-- TO BE DONE --
1. Translate this sentence from the passage about the SNL fake drug ad into Spanish: "At first, it's not clear where the fake ad is headed."
2. Return the stretch of the passage about the SNL fake drug ad that begins at the words "The season debut" and stops after "chance in hell.", copied word for word.
>> START SELECTED TEXT
The season debut of Saturday Night Live featured a wickedly funny fake drug commercial that perfectly nails the self-delusion of some presidential candidates: believing that you'll win, even when all the evidence says you've got no chance in hell.
At first, it's not clear where the fake ad is headed. A woman tells the camera that she's concerned about her husband's "mental illness." That he's "say[ing] things that didn't make any sense." Then the camera pulls back and reveals: The woman is Rick Santorum's wife, watching her husband declare that he'll be our next president.
"That's when I knew. He had dementia," the fake Karen Santorum moans, as SNL's audience laughs.
The wives of Jim Gilmore and Mike Huckabee are similarly bereaved, until all three men start taking a new drug — "Abilify for Candidates" — that cures their presidential delusions. SNL's clips of the fake candidates are pure fiction, but it's not that far from real life.
>> END SELECTED TEXT
>> START DATASET EXTRACT
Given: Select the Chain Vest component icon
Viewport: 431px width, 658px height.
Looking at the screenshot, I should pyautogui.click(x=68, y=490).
>> END DATASET EXTRACT
-- OUTPUTS IN ORDER --
1. Al principio, no está claro hacia dónde se dirige el anuncio falso.

2.
The season debut of Saturday Night Live featured a wickedly funny fake drug commercial that perfectly nails the self-delusion of some presidential candidates: believing that you'll win, even when all the evidence says you've got no chance in hell.